_Texte à lire_
"""

Transfert de population entre la Bulgarie et la Roumanie

Un transfert de population entre la Bulgarie et la Roumanie eut lieu en octobre 1940 après la restitution de la Dobroudja du Sud à la Bulgarie par la Roumanie. Il concernait 103 711 Roumains, Aroumains et Mégléno-Roumains vivant en Dobroudja du Sud et 62 278 Bulgares de Dobroudja du Nord. Après cette opération, l'application d'un échange de population dans d'autres cas comme la Transylvanie du Nord a été envisagée.

Groupes ethniques de Dobroudja vers 1918. Pendant les deux décennies suivantes, l'État roumain attribue à environ 91 000 Aroumains et Mégléno-Roumains des terres en Dobroudja du Sud, prises à des Turcs rapatriés en Turquie à la place d'autant de Grecs eux-mêmes transplantés en 1923 en Grèce à la place des Aroumains et Mégléno-Roumains amenés en Dobroudja du Sud : ces « colons » s'ajoutent à environ 13 000 Roumains déjà présents dans cette région[1],[2],[3],[4].

"""

_Données fournies_
"""

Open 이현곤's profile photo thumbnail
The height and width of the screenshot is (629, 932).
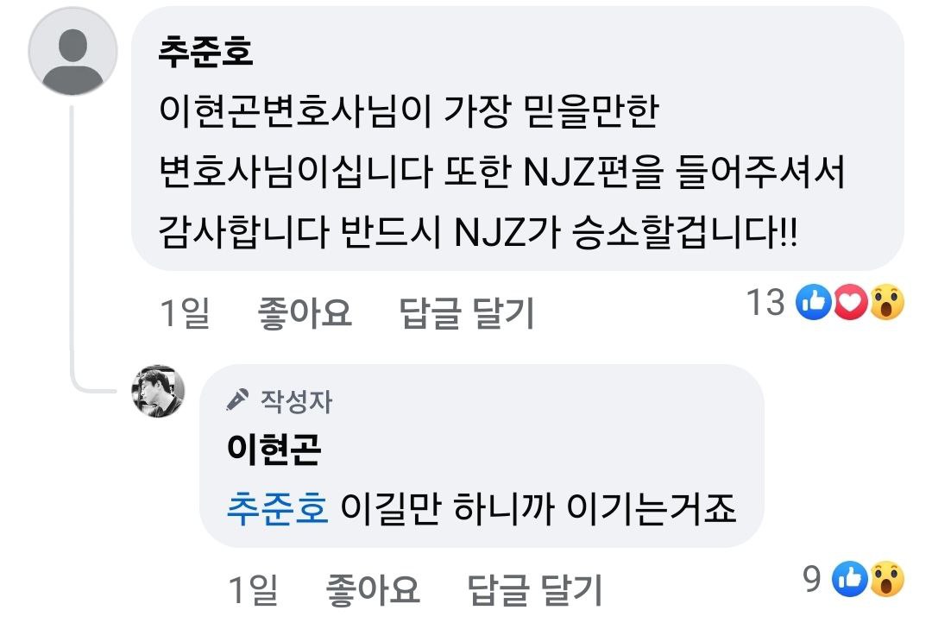point(158,391)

"""

_Consigne_
D'après le texte sur le transfert de population entre la Bulgarie et la Roumanie, combien de Bulgares de Dobroudja du Nord ce transfert concernait-il ?

_Réponse_
62 278 Bulgares.